Degenerate Bases & Spiking Applications

Degenerate Bases & Spiking Applications

The most commonly used degenerate modified base is deoxyinosine, which serves as a more-or-less “universal” base, as it is capable of pairing with all four natural nucleotides, though not with equal affinity (I-C >I-A>I-T~I-G>I-I). Even so, inosine continues to be successfully used in this role in a variety of applications requiring degeneracy at certain base positions of primers and probes, particularly at wobble positions, where degeneracy might be needed to permit annealing to many different, but closely related, sequences (2). For degenerate PCR, incorporating inosine instead of mixed bases into degenerate primers often yields superior amplification results do to inefficient hybridization of the mixed-base degenerate primers (3). When a guanine-rich PCR primer is needed, substitution of inosine for one or more guanines helps reduce undesirable G-quartet formation and primer-dimer artifacts (4). For DNA microarrays, inosine can be used to increase the stability of an oligo library without increasing the library’s diversity, at considerable cost savings (5). Other degenerate bases are useful for certain specialized applications. For example, 5-nitroindole base-pairs indiscriminately with any of the natural nucleotides, a consequence of the fact that it interacts via base-stacking, not hydrogen bonding (6). 5-nitroindole has been incorporated into nested sets of oligo probes to target regions of rRNA in different microorganisms in order to ensure equal probe specificity across them (7).

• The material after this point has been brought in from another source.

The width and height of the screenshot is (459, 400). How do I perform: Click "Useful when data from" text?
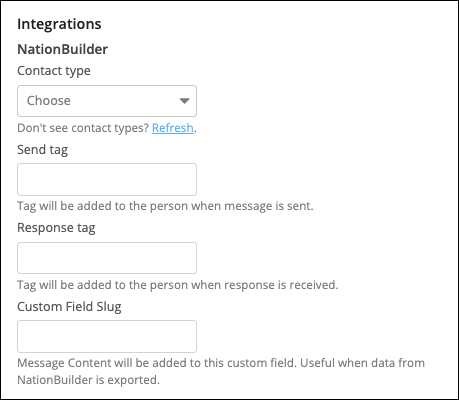pyautogui.click(x=363, y=363)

However, its ability to act as a “universal” degenerate base is position-dependent, that is, on where it is located within a primer or probe. The potential uses of other degenerate bases, such as 2-amino purine, iso-dG, and 5-methyliso-dC, can be found in their respective tech sheets.

References

(1) Loakes, D. The applications of universal DNA base analogues.Nucleic Acids Res. (2001), 29: 2437-2447.

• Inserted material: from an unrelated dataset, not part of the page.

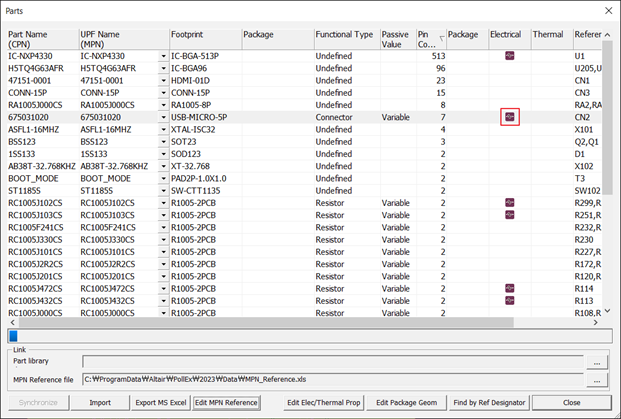
Task: Open the electrical icon for RC1005J432CS
Action: pos(510,300)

(2) Ohtsuka, E., Matsuki, S., Ikehara, M., Takahashi, Y., Matsubara, K. An alternative approach to deoxynucleotides as hybridization probes by insertion of deoxyinosine at ambiguous codon positions. J. Biol. Chem. (1985), 260: 2605-2608.
(3) Liu, H., Nichols, R. PCR amplification using deoxyinosine to replace entire codon and at ambiguous positions.Biotechniques. (1994), 16: 24-26.

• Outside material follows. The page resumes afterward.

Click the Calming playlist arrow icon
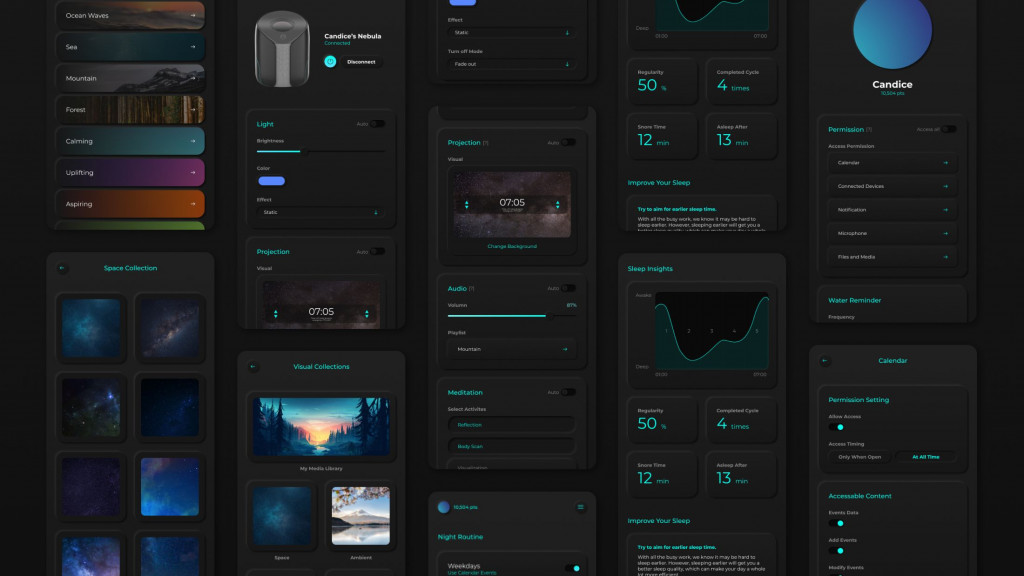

(4) Cheng, A., Van Dyke, M.W. Oligodeoxyribonucleotide length and sequence effects on intramolecular and intermolecular G-quartet formation. Gene (1997), 197: 253-260.
(5) Watkins, N.E., SantaLucia, J. Nearest-neighbor thermodynamics of deoxyriboinosine pairs in DNA duplexes. Nucleic Acids Res. (2005), 33: 6258-6267.
(6) Loakes, D.; Brown, D.M. 5-Nitroindole as a universal base analogue. Nucleic Acids Res. (1994), 22: 4039-4043.
(7) Zheng, D.; Raskin, L. Quantification of Methanosaeta species in anaerobic bioreactors using genus- and species-specific hybridization probes. Microb. Ecol. (2000), 39: 246-262.